But if all this be such idle nonsense and such contemptible declamation, that even children will laugh us to scorn for using it, we may contemplate man, with satisfaction and with complacency, as a being, possessed of faculties, whose expansibility and vigour are directly proportioned to their extent of cultivation, and progressively advancing towards a higher degree of perfection in the attainment of virtue, and the acquisition of knowledge. And we shall be convinced, that whatever has a tendency to soften and to refine, also, strengthens and invigorates, the human mind, and renders it more capapable of enjoying and of preserving the exalted and the inestimable blessings of liberty, and of independence.

A striking proof of the present diffusion of knowledge, and advancement of the human intellect, is, that we now seldom see any author so besotted and so servile as to write fawning, fulsome, adulatory dedications to what are called great men; nor are the new discoveries in science often stamped with the name of a prince or a noble, unless that noble or prince happened to be the discoverer. This species of degradation, however, was very frequent in former times. Indeed, this is not the general mode of accounting for the fact ; and many people fancy themselves very wise and very severe upon the great men of the present day, by lavishing an abundance of censure upon them for not patronizing men of letters. But the truth is, men of letters have, at last, learned their own strength; and find that by an appeal to the discernment of the public voice, and by trusting to the merit of their own works, they can do much better for themselves, than by eating the bread of dependence and drinking the water of slavery,

from an abject subservience to the whim and caprice of beings, whom, for the most part, ignorance and vice render contemptible, in spite of all the great advantages of wealth and of rank; which advantages, indeed, are so great, and so calculated to win upon the minds of most men, that a very moderate portion of virtue and of knowledge renders those in an exalted station objects of reverence, almost amounting to idolatry, in the eyes of the multitude.

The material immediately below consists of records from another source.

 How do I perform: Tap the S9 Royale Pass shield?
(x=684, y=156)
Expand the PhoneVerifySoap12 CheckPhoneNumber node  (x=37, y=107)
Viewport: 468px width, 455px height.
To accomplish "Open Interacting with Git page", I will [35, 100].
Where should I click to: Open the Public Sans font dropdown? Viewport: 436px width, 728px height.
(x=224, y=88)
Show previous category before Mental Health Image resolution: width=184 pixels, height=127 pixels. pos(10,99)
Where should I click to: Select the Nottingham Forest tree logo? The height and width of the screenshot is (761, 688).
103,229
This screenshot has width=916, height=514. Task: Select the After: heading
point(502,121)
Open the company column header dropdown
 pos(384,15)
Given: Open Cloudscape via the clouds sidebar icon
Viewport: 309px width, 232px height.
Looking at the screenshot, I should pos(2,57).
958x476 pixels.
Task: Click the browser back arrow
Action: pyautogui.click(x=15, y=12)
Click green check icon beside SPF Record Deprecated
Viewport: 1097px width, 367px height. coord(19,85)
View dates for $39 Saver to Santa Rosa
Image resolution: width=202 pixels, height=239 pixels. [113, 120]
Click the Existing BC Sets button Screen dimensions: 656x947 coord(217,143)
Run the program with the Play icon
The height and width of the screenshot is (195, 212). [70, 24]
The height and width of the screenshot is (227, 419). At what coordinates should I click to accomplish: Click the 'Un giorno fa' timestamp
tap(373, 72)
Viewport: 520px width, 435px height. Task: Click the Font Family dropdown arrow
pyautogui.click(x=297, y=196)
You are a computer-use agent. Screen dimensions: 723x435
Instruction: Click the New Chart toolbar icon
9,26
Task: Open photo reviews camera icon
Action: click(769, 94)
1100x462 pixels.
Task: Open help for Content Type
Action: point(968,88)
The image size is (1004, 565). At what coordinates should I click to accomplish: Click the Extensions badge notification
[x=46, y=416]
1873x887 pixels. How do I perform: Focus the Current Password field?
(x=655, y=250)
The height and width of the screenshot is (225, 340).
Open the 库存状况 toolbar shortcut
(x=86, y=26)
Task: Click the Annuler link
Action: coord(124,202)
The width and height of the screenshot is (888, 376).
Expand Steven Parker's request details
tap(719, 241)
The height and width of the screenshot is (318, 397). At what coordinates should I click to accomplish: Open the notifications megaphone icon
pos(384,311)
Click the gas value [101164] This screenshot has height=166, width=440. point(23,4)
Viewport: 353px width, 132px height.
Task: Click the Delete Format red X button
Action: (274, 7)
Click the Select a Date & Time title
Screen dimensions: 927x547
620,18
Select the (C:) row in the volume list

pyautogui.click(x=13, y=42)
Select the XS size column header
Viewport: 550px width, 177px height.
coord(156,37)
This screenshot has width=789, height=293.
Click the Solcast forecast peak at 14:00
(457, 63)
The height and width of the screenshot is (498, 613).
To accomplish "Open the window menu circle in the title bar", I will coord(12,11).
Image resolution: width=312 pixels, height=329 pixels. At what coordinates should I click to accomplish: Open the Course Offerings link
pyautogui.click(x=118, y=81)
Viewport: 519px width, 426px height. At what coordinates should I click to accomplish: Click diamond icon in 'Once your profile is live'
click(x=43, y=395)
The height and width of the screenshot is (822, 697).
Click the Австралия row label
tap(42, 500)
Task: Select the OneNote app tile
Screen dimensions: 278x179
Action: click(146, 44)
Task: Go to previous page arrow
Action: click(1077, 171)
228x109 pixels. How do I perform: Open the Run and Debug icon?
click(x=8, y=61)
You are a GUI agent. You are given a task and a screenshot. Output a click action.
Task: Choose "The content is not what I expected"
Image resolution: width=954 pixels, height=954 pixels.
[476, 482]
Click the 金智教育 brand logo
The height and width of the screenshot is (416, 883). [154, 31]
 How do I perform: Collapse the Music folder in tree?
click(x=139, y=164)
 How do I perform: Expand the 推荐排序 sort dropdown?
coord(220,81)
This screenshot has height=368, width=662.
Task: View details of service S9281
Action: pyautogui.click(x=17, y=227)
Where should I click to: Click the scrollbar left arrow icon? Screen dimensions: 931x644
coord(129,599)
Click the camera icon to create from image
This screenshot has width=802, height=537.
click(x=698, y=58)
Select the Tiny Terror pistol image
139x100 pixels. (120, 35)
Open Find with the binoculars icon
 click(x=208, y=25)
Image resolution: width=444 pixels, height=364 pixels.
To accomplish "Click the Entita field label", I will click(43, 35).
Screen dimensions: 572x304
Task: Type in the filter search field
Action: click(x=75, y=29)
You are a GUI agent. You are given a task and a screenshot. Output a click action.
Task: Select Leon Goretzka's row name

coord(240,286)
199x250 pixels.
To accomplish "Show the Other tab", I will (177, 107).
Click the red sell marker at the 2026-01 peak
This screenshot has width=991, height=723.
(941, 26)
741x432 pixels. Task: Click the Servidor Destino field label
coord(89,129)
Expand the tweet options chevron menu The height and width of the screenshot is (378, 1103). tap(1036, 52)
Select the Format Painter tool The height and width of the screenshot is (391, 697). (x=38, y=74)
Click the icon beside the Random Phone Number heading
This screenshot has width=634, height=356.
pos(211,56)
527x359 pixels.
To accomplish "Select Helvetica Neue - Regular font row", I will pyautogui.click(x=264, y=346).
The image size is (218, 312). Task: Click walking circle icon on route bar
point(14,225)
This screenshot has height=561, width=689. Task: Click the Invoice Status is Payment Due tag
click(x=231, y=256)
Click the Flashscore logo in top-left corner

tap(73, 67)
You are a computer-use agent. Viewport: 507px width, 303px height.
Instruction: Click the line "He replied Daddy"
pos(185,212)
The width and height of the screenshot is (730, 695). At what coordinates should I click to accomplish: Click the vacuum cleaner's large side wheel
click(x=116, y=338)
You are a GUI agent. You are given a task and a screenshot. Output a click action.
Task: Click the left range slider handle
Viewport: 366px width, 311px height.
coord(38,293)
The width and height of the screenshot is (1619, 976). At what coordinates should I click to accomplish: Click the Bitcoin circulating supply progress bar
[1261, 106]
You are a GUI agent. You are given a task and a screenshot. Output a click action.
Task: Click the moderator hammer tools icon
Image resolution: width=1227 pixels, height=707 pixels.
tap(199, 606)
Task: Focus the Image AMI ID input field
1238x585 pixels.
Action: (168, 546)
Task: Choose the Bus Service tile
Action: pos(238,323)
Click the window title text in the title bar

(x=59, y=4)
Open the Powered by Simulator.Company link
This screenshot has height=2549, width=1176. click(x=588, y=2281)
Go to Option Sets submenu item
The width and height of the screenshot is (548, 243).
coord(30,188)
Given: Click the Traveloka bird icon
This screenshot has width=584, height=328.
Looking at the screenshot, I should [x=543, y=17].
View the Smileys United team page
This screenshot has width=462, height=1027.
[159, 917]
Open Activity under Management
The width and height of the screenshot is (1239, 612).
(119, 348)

We may, therefore, say, that the men of letters have relinquished the chains of a patron's bondage for the sure and the steady support of an enlightened and an independent public. If, indeed, the gilded butter-flies of our day had sufficient greatness of mind and loftiness of soul to become such patrons as was Cosmo de Medici, who, in affording protection to the architecture, painting, and sculpture, which then began to revive in Italy, set the great example to those, who by their rank and their riches could afford them effectual aid: it were no shame to receive a patron's assistance. The countenance shown by Cosmo de Medici to those arts, was not of that kind, which their professors generally experience from the great ; it was not conceded as a bounty, nor received as a favour, but appeared in the friendship and equality, that subsisted between the artist and his patron.

I am happy to have it in my power to refer to an instance of patronage, in our own time, which may justly claim an equality of praise with that of Cosmo, or of his more magnificent son, Lorenzo de Medici. I allude to the protection and the friendship of the late Earl of Grosvenor for Mr. Gifford, the well known author of the Baviad and Mæviad ;--the inimitable translator of Juvenal;—a gentleman, whom every wise and every good man must admire and love, for the extent and the depth of his erudition, the poignancy of his satire, the sportiveness of his wit,—the refinement of his taste,--the frequent flashings of his imagination,—the soundness of his philosophy,—the correctness of his political principles,-the tenderness of his heart the benevolence of his disposition, and all the amiable characteristics of his private life,--his every nobler virtue,-his every polished grace.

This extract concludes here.